Recorded information Block Start
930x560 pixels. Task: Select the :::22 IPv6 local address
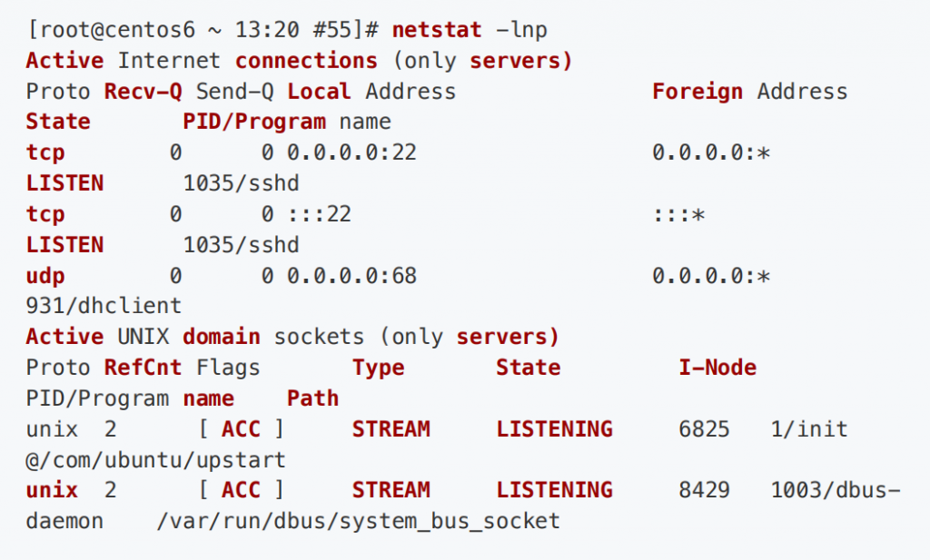319,214
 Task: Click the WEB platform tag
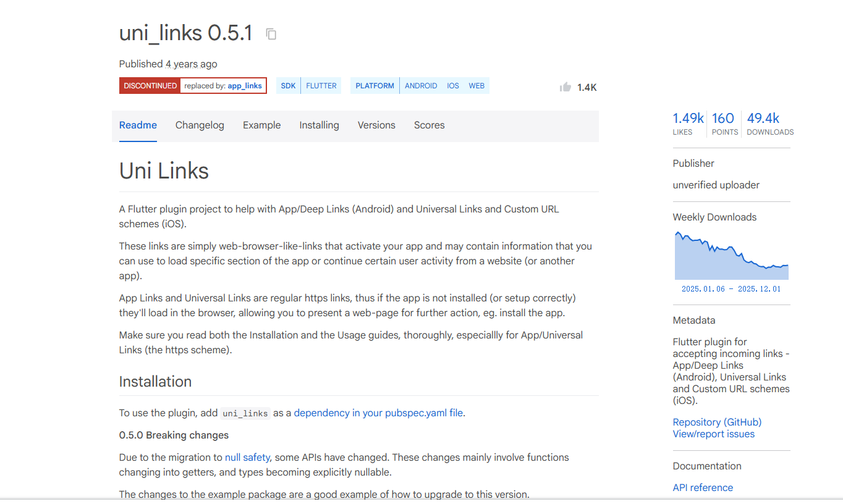pyautogui.click(x=477, y=86)
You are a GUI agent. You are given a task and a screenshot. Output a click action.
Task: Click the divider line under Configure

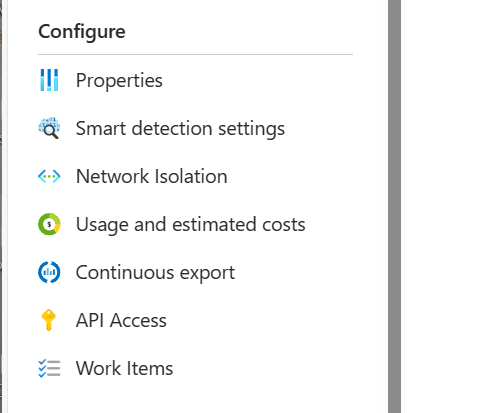[195, 54]
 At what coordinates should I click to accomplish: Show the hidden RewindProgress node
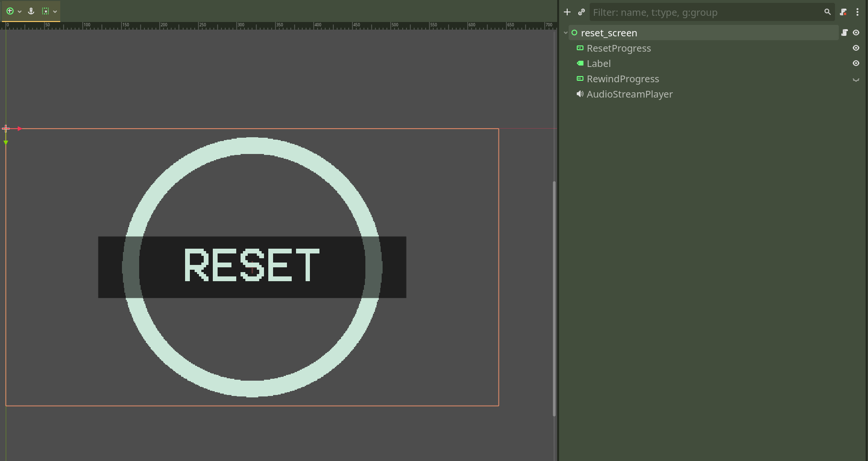856,79
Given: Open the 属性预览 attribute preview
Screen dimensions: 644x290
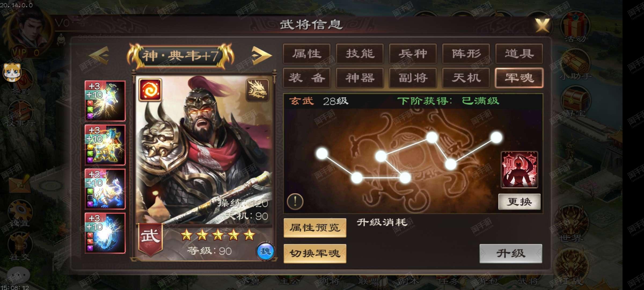Looking at the screenshot, I should point(315,228).
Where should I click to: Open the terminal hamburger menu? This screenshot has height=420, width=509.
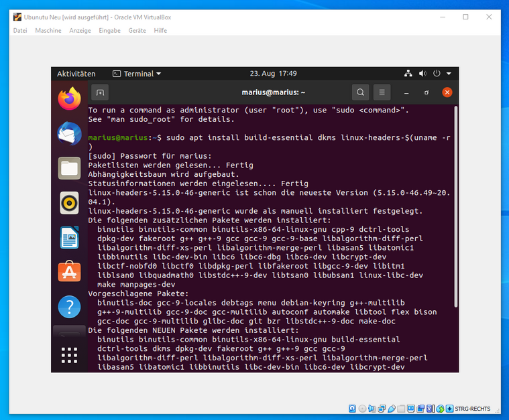point(382,92)
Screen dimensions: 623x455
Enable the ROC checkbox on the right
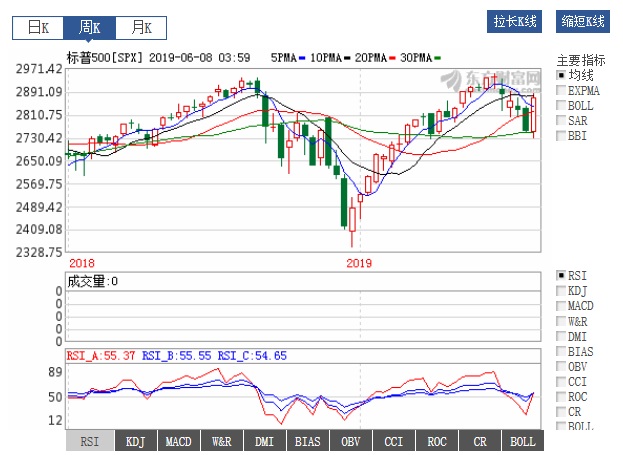coord(562,397)
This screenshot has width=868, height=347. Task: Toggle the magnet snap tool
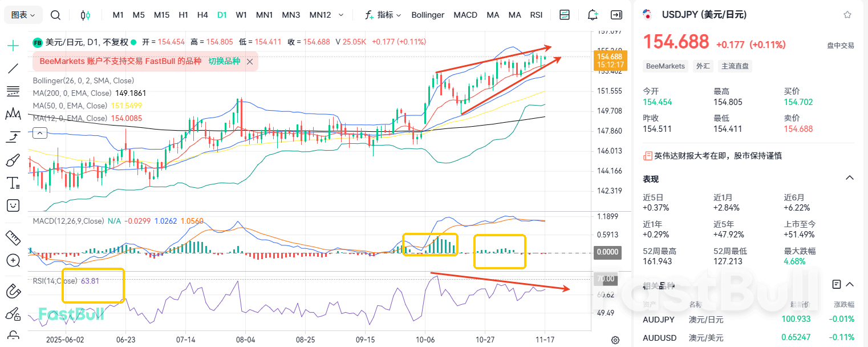pyautogui.click(x=12, y=291)
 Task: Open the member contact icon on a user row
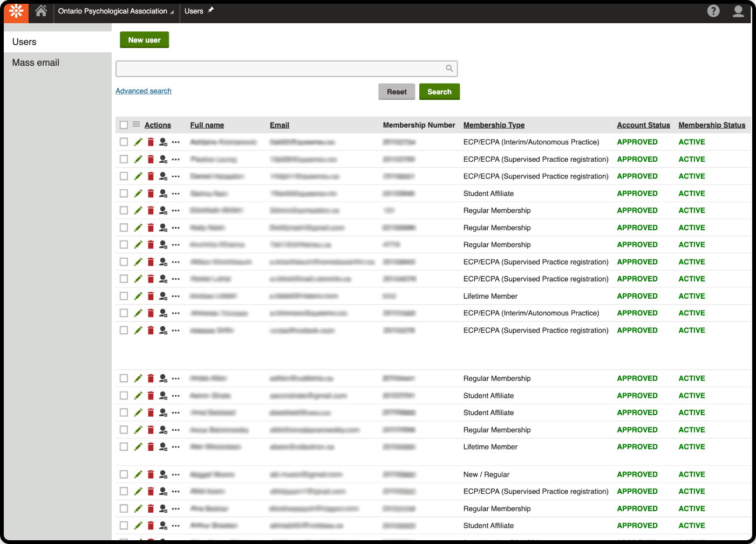[x=163, y=142]
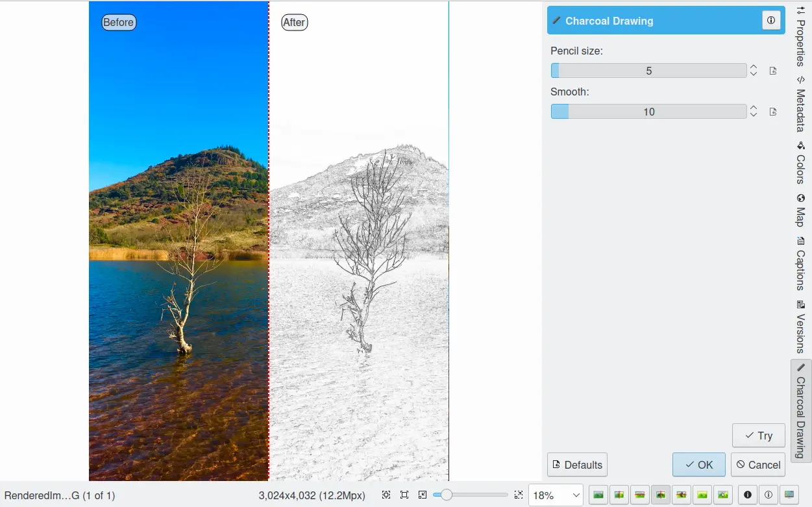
Recorded information Block End
Work task:
Output the line containing "At what coordinates" and each line after it, through the end of the material, exactly as given. No pictures belong in the output.

Your response:
 At what coordinates should I click to accomplish: Show the hidden RewindProgress node
856,79
Given: Open the 属性预览 attribute preview
Screen dimensions: 644x290
Looking at the screenshot, I should point(315,228).
Where should I click to: Open the terminal hamburger menu? This screenshot has height=420, width=509.
point(382,92)
Screen dimensions: 623x455
Enable the ROC checkbox on the right
coord(562,397)
This screenshot has width=868, height=347. Task: Toggle the magnet snap tool
pyautogui.click(x=12, y=291)
 Task: Open the member contact icon on a user row
[x=163, y=142]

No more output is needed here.